It is known that the secondary structure of polypeptides can be affected by both the main chain length and the side chain structures.36 We thus investigated the conformation of the samples using FTIR and circular dichroism (CD) spectroscopy. All of PPLG samples exhibit strong absorption bands centered at 1653 (amide I) and 1550 cm−1 (amide II), indicative of predominant helical conformation (Fig. S2a†). In addition, a broad band in the range of 1630–1660 cm−1 and a weak band at 1516 cm−1 were observed, indicative of the coexistence of β-sheet or random coil.37 As the PPLG chain length increases from 35 to 130, the absorbance at 1653 and 1550 cm−1 increases while decreasing at 1516 cm−1 in all cases, suggesting the enhanced helical content. This is consistent to previously reported results of OEGylated poly-L-glutamate (poly-L-EGxGlu).38 Interestingly, all PPLG-g-EGx samples show sharp absorption bands at 1653 (amide I) and 1550 cm−1 (amide II) and trivial absorption at 1516 cm−1 (Fig. 2b and S2†). This demonstrates that the introducing of OEGx side-chains is beneficial for stabilization of α-helical structures.29 Note that the conformation shows less dependence on OEG side-chain length. The secondary structures of PPLG-g-EG3 and PPLG-g-EG4 were also characterized by CD spectra, shown in Fig. 2c and S3.† We calculated the α-helical contents based on the CD analysis, and the results are given in Table S2.† CD measurement reveals that both PPLG-g-EG3 and PPLG-g-EG4 adopt α-helix conformation in water with 100% helicity at 20 °C. The helicity is nearly independent on OEG side-chain length and PPLG main-chain length in the case of PPLG-g-EG3 and PPLG-g-EG4, which is consistent with the FTIR results. These results are different from that of poly-L-EGxGlu, which show the increased helical content with increasing OEG side-chain length.29 This is possibly due to the increased OEG moiety in the Y-shape structure of PPLG-g-EGx that can stabilize the helicity of polypeptide backbones.

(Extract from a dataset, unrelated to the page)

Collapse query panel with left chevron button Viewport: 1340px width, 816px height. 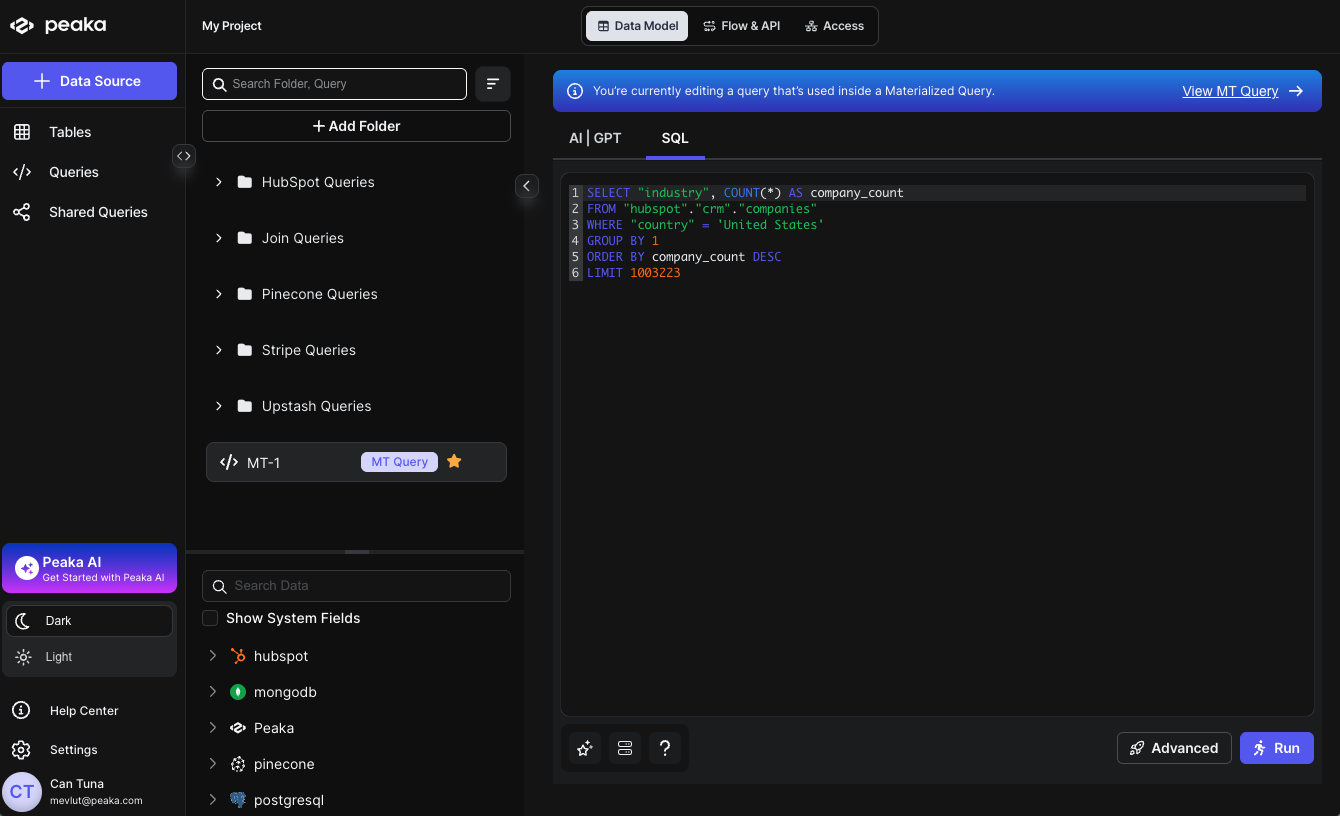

We then examined the effects of temperature on solution properties of samples PPLG-g-EG3 and PPLG-g-EG4 in water. In both cases, fast transitions from clear to cloudy upon heating and cloudy to clear upon cooling were shown, indicative of reversible LCST behaviors. Turbidimetry was applied to determine the corresponding cloud points (CPs) (Fig. 3a and S4†). Fig. 3a shows the transmittance versus temperature plots of PPLG130-g-EG3 and PPLG130-g-EG4 aqueous solutions (2 mg mL−1). In the case of PPLG130-g-EG3, the transmittance decreases from 100 to 1% when temperature increases from 5 to 45 °C and recovers to 100% upon cooling. If we define the temperature with 50% transmittance as CP, the CP of PPLG130-g-EG3 is about 25 °C for the heating process. Similarly, PPLG130-g-EG4 shows a sharp phase transition with the corresponding CP of 42 °C and complete recovery of transmittance upon cooling. Note that the CP determined from the cooling ramp is about 2 °C lower than that from the heating ramp in both cases. This is probably because rehydration of OEG units requires slight overcooling to overcome the energy barriers.39 We further studied the repeatability of phase transitions, shown in Fig. 3b. A full recovery of transmittance in PPLG130-g-EG3 was achieved after 6 heating–cooling cycles between 5 and 35 °C. Similarly, the phase transition of PPLG130-g-EG4 could be repeated multiple times between 30 and 55 °C (Fig. S4c†).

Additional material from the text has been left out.